黄色と赤の髪色で、派手な炎柄の羽織を着ていたからどんな人なのかもわかっている。
そういえば、朝緋さんは煉獄さんの継子と言っていたな。
俺達の機能回復訓練や修行に付き合ってくれた優しくて面白いけれど、同時に厳しい人。きちんと言えなかったからあの時のお礼を言いたいけれど、煉獄さんと一緒にここに来ているのだろうか。
どちらにせよきっと、煉獄さんはこの先の車両だ。
がらり、次の車両への引き戸を開ける。
「うまい!!」
耳のいい善逸が失神しそうになる程の声が響いた。大声すぎて正直、俺もびっくりして固まってしまった。
「うまい!うまい!うまい!うまい!!」
周りの乗客も、その声の大きさにその人を見ている。
うまいと声を発している人こそ、煉獄さんだった。声をかけるも無視。いや、お弁当と真摯に向き合っているだけなのか……?
「あの……煉獄さん……?」
「うまい!!!!」
「それはすごくわかりました……」
最終的に『うまい!』で返された。
そんなに美味しいんだ、このお弁当……。
「うん、ほんとに美味しー。お口の中が甘くて冷たくて……ここが天国か!」
ほわほわ〜と花を散らすように幸せそうな顔をした朝緋さんが、煉獄さんの隣にいた。匙を口に含んで、こちらも完全に自分の世界に浸っている。食べているのは氷菓子?列車の中でか?
「朝緋さん」
「あ、炭治郎達か。来たのね〜。食べる?」
あれ?まるで俺達が来る事をわかっていたかのようだ。朝緋さん、全く驚いていない。煉獄さんはお弁当に夢中なだけのようだけど。
「あむっ」
「あ」
差し出された匙を断る前に、煉獄さんがばくりと口に含んで食べた。
「なんで師範が食べるのさ。口の中でお肉とアイスが混ざるよ?」
「混ざった!だが美味い!!」
「え、まじで?」
「まじでも何でもいいが、君は俺以外の人に同じ匙を使わせるのか。あーんするのか」
「う……すみません」
うわ、煉獄さんから焦げ付く匂いがしている。善逸によると、これは嫉妬の感情だそうだ。なるほど、煉獄さんは朝緋さんが好きなんだなあ。
挨拶と自己紹介をして同じ席につかせてもらった。
煉獄さんが食べていたものと同じお弁当ももらえた。確かに美味しいけど、来るのがわかっていたかのように三つだけ残してあったのはどういう事なのだろう。

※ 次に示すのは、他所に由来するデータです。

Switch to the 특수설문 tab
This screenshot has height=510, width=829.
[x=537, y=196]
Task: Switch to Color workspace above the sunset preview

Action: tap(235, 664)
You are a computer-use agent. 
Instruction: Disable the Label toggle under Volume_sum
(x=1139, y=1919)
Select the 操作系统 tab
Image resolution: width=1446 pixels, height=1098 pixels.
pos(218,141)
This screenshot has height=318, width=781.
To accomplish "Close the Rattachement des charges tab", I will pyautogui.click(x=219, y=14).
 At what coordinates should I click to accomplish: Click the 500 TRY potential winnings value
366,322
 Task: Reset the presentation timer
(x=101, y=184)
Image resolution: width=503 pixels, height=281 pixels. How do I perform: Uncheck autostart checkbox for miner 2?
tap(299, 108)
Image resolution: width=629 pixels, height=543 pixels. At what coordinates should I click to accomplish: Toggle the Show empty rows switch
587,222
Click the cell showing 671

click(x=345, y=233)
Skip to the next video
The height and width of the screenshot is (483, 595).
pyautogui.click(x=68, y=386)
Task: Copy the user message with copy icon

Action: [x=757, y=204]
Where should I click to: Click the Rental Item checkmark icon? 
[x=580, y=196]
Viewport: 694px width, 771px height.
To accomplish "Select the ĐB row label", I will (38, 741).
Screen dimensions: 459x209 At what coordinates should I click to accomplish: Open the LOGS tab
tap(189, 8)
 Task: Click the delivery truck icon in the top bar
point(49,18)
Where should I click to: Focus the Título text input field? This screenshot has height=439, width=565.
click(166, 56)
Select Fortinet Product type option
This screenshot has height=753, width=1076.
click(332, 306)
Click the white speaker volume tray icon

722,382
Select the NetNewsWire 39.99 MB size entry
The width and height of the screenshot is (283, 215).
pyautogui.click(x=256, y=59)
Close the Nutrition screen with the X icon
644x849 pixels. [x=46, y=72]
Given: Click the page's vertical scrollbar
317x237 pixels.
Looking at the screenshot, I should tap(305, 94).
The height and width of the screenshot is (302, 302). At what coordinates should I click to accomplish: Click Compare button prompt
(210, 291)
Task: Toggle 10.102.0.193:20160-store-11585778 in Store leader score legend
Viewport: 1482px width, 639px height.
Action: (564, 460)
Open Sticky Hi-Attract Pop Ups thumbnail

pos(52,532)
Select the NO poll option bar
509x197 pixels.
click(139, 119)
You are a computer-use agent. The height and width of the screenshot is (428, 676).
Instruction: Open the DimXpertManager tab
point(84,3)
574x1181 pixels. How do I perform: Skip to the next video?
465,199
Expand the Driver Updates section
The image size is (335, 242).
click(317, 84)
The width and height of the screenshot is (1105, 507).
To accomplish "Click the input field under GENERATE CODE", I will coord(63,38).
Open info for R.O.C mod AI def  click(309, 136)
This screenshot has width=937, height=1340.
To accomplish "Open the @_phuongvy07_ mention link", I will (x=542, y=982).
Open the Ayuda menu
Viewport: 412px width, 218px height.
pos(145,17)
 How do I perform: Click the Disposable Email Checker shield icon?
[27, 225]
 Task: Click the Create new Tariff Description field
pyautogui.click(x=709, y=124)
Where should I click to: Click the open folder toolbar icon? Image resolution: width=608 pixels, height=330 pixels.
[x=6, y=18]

「回復訓練ではありがとうございました。朝緋さんが何度も教えに来てくださったおかげもあり、全員常中も出来るようになりましたし、俺はヒノカミ神楽も少しは使えるようになりました。水の呼吸との切り替えはまだまだ上手く出来ていませんが……」
早く、複数の呼吸を使えるようにならなくては。強くならないと……。この人の教えてくれたことに。期待にも応えたい。
「私は綺麗なヒノカミ神楽の一部がみられて嬉しかったし、少しでも成長出来たのなら何より」
朝緋さんが頭に手を置いて撫でてくれた。俺は少しばかり、難しい顔をしていたようだ。
「俺は技にキレが増したぜ!ありがとなまだら!」
「あはは、ならよかった。私はまだらじゃなくて朝緋だけどね」
「……俺は何にも変わってないよ」
「常中ができるようになったならいいじゃん。それに速さは増してると思うし、善逸が強くなるのはこれからでしょ。そんなに自分を卑下しないの」
励まされた事で善逸が明るい顔になっている。面倒見のいいお姉さんだなあ。俺に姉がいたら、こんな感じなのかな。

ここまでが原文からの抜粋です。